Content starts

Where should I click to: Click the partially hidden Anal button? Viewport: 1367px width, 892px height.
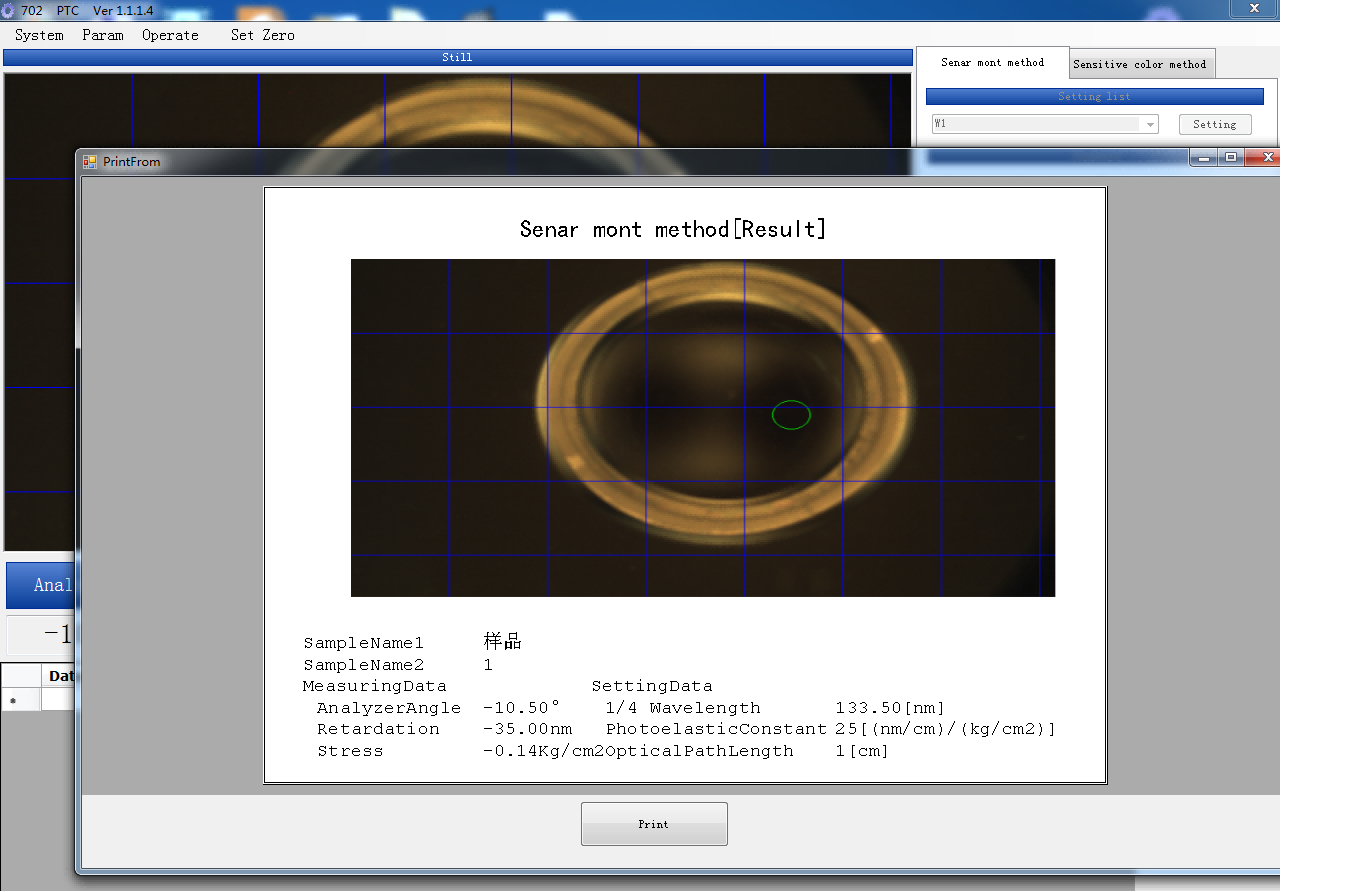pyautogui.click(x=41, y=585)
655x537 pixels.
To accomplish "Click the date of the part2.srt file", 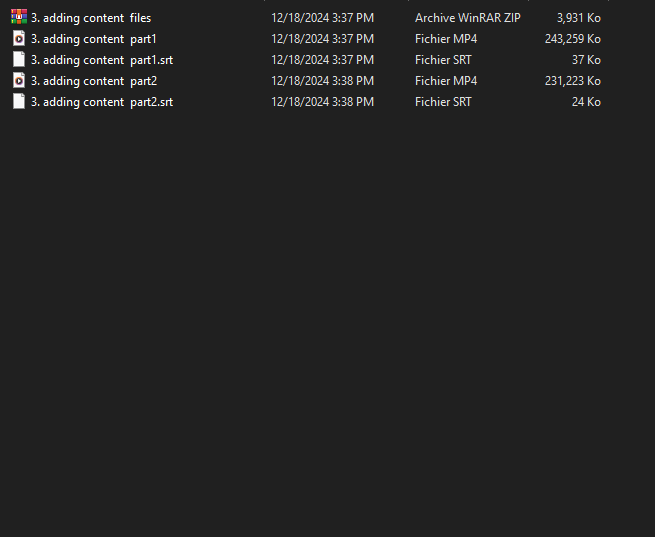I will [x=322, y=102].
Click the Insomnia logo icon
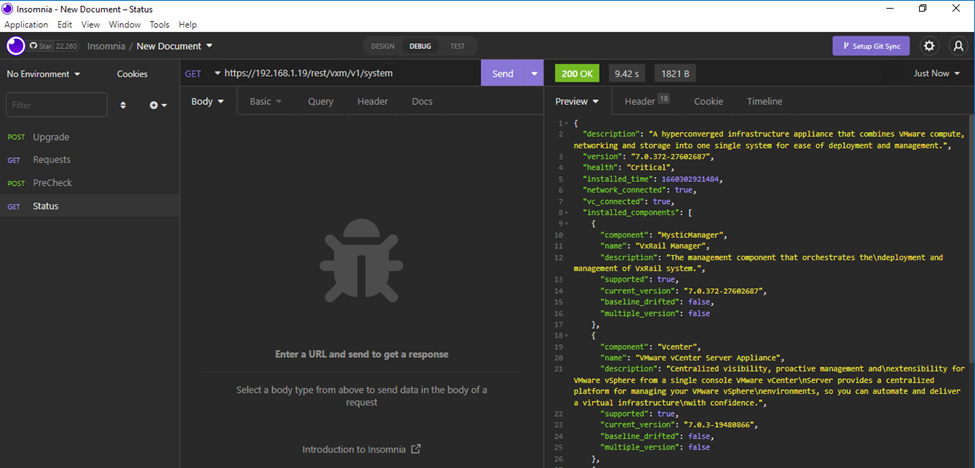This screenshot has height=468, width=975. (x=15, y=46)
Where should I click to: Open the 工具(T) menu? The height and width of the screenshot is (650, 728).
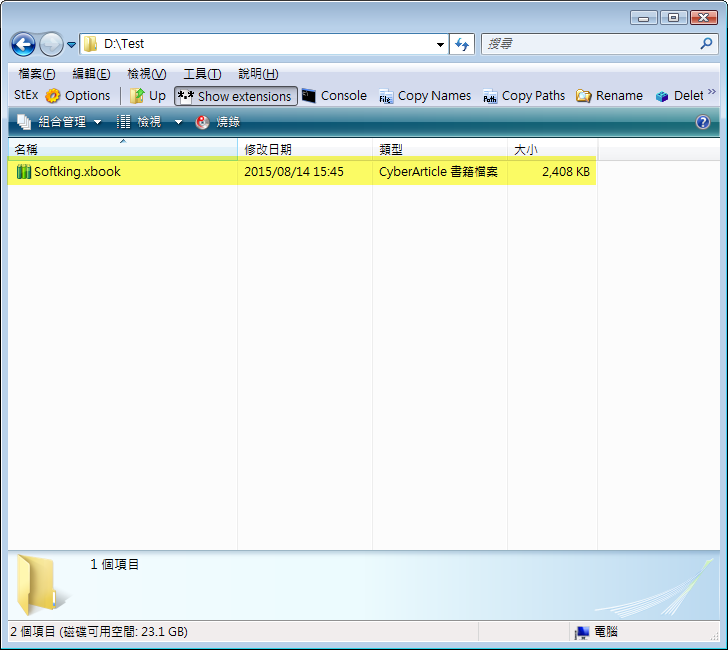(x=202, y=74)
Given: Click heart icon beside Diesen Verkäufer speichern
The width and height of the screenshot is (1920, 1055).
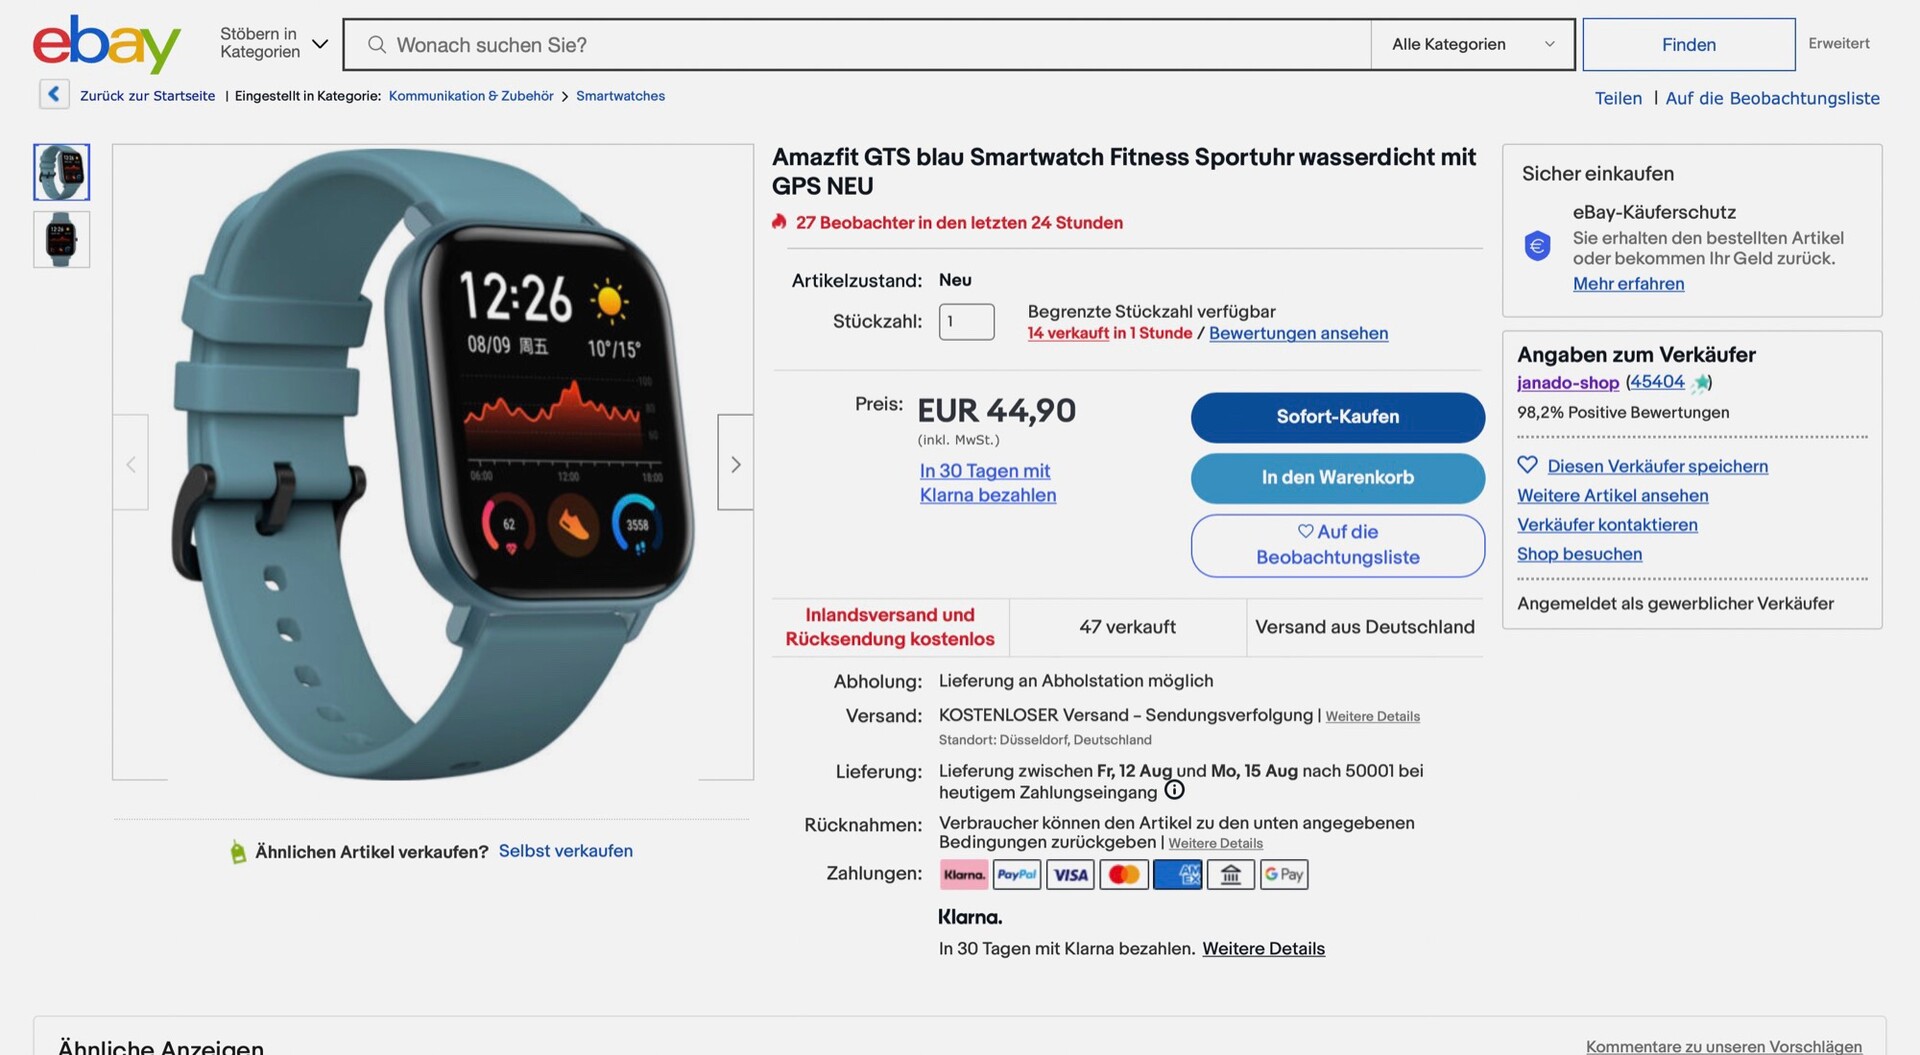Looking at the screenshot, I should click(x=1527, y=465).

Content ends

I would like you to retype exactly the lines running from the one containing "Where should I click to: Open" to the last line of the entries, both included, leaving all pictures out.

Where should I click to: Open the 工具(T) menu? The height and width of the screenshot is (650, 728).
(x=202, y=74)
Given: Click heart icon beside Diesen Verkäufer speichern
The width and height of the screenshot is (1920, 1055).
Looking at the screenshot, I should click(x=1527, y=465).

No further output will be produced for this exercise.